Preisverleihung am Sonntag

Zur Preisverleihung am Sonntag hat sich das Stiftungsteam deshalb ein besonderes Programm für die Besucher ausgedacht. Eine ganztägige Rallye führt die Gäste ab 11 Uhr zu den rätselhaften „Hotspots der Vielfalt“ auf dem Gelände des Natur-Erlebniszentrums. Spielerisch lernen sie dort an mehreren Stationen auf dem Areal selbst und entlang des regionalen Rundwanderweges „Eichsfelder Grenzspuren“ die Vielfalt der Natur kennen.

„Wissen wird dabei nicht vorausgesetzt, es geht vielmehr um Kreativität“, betont Holger Belz, Leiter des Natur-Erlebniszentrums, der damit alle Altersgruppen ansprecht.

Die „Hotspots der Vielfalt“ bestehen aus drei rund vier Meter hohen Robinienstämmen, auf deren Spitzen künstlerische Objekte installiert sind. Diese repräsentieren jeweils einen ausgewählten Lebensraum. „Anhand von Aufgaben und Fragen sollen sich die Besucher dann mit der Natur auseinandersetzen, die Vielfalt der Landschaft aufnehmen“, sagt Belz.

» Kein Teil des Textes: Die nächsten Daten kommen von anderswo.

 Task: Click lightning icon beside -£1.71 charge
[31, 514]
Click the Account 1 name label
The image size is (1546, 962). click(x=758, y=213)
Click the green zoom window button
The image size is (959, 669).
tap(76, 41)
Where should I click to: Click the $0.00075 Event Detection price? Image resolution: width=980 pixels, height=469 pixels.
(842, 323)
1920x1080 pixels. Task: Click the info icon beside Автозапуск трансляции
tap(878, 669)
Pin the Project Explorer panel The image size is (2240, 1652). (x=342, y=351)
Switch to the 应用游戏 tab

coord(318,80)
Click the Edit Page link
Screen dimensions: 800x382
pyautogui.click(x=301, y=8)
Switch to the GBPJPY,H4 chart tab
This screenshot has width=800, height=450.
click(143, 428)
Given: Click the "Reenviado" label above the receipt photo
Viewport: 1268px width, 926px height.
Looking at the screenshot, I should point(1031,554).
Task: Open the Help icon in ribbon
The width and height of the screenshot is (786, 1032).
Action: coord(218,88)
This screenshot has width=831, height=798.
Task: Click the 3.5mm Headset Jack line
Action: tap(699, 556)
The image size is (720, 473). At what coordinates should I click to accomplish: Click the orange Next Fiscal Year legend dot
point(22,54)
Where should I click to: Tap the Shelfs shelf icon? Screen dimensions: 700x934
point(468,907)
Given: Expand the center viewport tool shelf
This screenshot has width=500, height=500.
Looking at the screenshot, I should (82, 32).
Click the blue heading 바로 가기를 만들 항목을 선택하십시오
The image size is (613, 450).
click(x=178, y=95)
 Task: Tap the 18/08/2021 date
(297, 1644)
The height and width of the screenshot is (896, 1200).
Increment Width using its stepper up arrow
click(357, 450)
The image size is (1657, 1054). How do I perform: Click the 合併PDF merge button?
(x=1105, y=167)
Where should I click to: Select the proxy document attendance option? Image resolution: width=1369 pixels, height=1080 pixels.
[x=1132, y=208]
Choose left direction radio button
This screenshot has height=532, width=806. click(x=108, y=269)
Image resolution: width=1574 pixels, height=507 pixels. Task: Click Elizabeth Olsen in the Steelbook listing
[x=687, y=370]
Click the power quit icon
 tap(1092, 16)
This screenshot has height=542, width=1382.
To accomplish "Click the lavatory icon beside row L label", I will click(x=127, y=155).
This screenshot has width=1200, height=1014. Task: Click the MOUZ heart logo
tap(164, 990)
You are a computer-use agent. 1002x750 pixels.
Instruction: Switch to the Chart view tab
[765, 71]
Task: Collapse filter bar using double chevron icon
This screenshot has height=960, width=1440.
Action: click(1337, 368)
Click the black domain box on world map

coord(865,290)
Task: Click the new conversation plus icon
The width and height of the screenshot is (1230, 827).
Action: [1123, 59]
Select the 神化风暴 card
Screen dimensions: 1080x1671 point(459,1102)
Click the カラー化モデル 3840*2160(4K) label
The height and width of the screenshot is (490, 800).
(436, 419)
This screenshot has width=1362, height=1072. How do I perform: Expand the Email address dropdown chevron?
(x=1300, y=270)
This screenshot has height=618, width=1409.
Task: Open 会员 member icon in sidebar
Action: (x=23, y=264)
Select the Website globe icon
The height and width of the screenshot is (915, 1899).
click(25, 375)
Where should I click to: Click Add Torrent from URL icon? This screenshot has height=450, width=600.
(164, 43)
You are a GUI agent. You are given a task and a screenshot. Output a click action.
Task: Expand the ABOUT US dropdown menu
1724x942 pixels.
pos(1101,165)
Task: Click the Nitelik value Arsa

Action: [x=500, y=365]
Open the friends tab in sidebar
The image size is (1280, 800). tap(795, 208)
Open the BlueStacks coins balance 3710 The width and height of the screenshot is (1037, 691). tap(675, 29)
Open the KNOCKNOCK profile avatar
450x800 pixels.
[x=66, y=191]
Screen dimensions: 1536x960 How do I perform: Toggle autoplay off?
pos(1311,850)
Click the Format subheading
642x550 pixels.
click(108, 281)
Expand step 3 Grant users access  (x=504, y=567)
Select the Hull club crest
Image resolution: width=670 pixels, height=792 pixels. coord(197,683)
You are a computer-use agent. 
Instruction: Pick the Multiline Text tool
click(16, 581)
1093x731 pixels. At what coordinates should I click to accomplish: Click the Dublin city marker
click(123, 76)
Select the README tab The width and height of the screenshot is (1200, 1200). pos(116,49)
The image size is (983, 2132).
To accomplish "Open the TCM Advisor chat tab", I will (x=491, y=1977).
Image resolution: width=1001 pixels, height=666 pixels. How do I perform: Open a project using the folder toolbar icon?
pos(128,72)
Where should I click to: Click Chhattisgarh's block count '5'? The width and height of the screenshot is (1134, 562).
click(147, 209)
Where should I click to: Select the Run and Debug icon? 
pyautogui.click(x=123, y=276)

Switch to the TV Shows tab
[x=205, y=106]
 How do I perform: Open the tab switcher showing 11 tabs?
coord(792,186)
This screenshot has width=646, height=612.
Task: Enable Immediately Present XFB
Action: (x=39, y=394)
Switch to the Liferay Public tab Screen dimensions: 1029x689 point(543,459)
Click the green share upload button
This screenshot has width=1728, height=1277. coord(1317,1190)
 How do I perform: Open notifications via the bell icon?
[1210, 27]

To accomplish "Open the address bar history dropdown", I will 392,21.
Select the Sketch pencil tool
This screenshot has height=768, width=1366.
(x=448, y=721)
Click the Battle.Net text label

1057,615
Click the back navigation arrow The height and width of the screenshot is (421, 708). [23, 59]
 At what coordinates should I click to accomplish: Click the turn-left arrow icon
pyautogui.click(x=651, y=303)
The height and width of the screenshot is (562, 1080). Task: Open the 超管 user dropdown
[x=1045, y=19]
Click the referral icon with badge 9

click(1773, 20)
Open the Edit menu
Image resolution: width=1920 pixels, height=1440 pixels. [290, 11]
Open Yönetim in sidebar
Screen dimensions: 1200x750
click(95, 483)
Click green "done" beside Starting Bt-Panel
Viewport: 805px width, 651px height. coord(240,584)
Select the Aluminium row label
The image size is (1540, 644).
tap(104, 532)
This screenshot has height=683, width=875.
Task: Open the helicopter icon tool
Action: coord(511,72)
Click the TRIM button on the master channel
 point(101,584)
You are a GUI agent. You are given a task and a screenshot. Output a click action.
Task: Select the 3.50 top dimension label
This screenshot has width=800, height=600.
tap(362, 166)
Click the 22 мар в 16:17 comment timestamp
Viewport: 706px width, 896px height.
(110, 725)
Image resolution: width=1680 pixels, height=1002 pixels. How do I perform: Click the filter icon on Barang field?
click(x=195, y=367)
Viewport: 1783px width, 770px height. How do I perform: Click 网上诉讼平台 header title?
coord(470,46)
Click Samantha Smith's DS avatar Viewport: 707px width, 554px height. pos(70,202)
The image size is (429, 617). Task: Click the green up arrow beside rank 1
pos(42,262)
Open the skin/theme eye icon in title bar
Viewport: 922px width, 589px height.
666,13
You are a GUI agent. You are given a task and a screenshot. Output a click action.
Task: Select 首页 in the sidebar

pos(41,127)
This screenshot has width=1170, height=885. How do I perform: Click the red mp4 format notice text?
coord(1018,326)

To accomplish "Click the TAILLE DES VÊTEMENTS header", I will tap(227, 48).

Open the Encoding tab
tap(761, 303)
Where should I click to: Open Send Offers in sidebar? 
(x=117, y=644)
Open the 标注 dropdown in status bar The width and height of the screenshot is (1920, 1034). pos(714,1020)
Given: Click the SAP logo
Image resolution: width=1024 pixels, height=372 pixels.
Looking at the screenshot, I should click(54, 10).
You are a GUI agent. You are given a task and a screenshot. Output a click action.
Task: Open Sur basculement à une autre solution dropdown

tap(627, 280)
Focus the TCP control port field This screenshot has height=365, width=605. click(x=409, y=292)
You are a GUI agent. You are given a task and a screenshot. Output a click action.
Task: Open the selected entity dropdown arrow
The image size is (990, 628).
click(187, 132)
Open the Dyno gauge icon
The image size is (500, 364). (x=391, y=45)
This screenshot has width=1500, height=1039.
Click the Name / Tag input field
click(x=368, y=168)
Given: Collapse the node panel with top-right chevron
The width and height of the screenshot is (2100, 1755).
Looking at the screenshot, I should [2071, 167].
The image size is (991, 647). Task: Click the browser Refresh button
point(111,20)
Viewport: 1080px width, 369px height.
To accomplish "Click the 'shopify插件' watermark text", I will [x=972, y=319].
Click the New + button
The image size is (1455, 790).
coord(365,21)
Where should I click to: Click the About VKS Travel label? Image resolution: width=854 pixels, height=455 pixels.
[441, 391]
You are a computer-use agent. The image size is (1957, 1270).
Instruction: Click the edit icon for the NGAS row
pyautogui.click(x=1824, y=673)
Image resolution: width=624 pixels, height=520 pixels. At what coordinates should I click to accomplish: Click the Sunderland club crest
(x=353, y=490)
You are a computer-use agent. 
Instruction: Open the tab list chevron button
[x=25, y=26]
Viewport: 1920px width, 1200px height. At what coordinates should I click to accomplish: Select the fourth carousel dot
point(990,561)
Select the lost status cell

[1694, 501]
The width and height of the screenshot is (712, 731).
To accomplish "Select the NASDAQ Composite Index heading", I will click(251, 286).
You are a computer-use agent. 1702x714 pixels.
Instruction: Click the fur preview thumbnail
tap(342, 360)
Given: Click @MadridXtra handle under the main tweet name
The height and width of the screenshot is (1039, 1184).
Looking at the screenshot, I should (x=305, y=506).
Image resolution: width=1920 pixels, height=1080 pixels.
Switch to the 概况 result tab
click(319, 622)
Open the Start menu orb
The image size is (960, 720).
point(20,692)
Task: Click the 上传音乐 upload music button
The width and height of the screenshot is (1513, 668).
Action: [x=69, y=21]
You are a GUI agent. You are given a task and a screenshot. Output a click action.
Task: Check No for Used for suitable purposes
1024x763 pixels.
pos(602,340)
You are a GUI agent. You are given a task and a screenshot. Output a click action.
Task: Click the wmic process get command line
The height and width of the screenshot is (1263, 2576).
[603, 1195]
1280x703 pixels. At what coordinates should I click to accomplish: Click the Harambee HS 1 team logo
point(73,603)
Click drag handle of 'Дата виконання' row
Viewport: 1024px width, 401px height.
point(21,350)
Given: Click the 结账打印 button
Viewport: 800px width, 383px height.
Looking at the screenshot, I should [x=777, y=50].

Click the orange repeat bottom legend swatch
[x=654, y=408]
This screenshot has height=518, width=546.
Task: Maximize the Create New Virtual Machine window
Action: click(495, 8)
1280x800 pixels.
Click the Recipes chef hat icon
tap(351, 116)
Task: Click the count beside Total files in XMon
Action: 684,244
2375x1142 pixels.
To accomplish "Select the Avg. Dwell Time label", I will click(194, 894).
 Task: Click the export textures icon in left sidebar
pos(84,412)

Kommunikation zwischen den Generationen fördern

Beobachten, experimentieren, Geschichten erzählen und philosophieren stehe an den Hotspots im Vordergrund, die gleichermaßen die Kommunikation zwischen den Generationen fördern solle: „Eltern und Großeltern haben die Erfahrung, Kinder bringen Fantasie und Kreativität ein“.

Für die jüngeren Besucher findet – ebenfalls ab 11 Uhr und voraussichtlich bis gegen 18 Uhr –  unter dem Motto „Kinder machen Flohmarkt“ auf dem Guts-Gelände ein bunter Markt statt, auf dem ausschließlich Kinder und Jugendliche die Standbetreiber sind. „Er bietet den jungen Händlern die Chance, Kaufen und Verkaufen, Tauschen und Handeln, Auswählen und Bewerten zu üben“, kündigt Belz an.

Gehandelt werde mit allen Dingen aus der Welt der Kinder, beispielsweise Spielzeug und Bücher. „Durch Kauf, Verkauf und Tausch bleiben Dinge wertvoll, länger im Gebrauch und schonen so die Umwelt“, unterstreicht Belz den ökologischen Aspekt. Aufgebaut wird der Flohmarkt in der Zeit von acht bis zehn Uhr. Jedes Kind kann teilnehmen, eine Anmeldung ist nicht nötig.

Unterbrochen wird das Familienprogramm durch die eigentliche Preisverleihung, die gegen 12 Uhr auf dem Gutshof erfolgen soll.